Published in final edited form as: Nat Genet. 2022 Jul 11;54(8):1133–1144. doi: 10.1038/s41588-022-01106-y

Extended Data Fig. 4 |. Direct binding of IL2RA regulators at the IL2RA locus.

Extended Data Fig. 4 |

Chromatin accessibility measured by ATAC-Seq in AAVS1 control knockouts is shown in black. ATAC-Seq data are shown as normalized read coverage; samples were normalized using the size factors from DESeq2. Results from previous CRISPR activation (CRISPRa) screen38 tiling the IL2RA locus in Jurkat cells is shown in pink. CRISPRa tracks show the log2 enrichment of guide RNAs in cells expressing high, mid, or low levels of IL2RA compared to background.
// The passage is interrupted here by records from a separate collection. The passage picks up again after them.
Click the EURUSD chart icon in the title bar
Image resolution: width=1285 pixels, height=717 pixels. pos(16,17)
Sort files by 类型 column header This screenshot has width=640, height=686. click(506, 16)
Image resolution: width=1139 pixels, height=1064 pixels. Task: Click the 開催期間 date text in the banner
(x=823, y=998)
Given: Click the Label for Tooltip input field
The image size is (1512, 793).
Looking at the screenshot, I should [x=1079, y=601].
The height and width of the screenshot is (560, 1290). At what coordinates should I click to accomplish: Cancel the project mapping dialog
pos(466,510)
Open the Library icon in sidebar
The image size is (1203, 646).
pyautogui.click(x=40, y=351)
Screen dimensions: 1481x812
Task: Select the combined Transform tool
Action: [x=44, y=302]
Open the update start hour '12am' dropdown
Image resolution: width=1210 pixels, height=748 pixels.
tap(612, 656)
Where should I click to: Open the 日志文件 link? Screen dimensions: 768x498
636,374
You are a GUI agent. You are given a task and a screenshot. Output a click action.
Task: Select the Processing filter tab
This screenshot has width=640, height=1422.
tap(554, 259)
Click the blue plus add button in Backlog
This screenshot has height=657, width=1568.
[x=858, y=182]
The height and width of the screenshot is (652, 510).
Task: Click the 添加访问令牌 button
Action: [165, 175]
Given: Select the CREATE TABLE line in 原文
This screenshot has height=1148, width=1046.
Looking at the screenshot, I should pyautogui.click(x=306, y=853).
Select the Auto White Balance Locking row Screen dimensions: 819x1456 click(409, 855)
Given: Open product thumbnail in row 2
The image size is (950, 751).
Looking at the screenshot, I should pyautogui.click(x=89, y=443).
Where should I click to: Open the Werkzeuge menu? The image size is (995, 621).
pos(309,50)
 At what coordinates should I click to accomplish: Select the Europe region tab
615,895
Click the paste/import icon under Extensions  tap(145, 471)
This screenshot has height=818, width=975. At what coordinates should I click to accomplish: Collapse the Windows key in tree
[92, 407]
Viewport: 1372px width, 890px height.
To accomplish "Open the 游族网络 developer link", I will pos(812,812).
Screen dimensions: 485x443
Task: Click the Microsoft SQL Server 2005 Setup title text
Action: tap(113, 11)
Public ChIP-Seq data for IL2RA regulators in various subsets of human CD4 + T cells (STAT5A, STAT5B, ETS1, GATA3, MYB) or engineered bulk T cells (IRF4) are shown in green. ChIP-Seq data are shown as background subtracted binding in reads per million. ATAC-Seq peaks that were significantly differentially accessible in each knockout are shown in blue. The location of a matching binding motif in a significantly differentially accessible peak for each transcription factor is shown in orange. Where available, public ChIP-Seq tracks are from either two independent studies or individual donors: ETS148,81, GATA347, IRF482, MYB83, STAT5A and STAT5B84. chr, chromosome.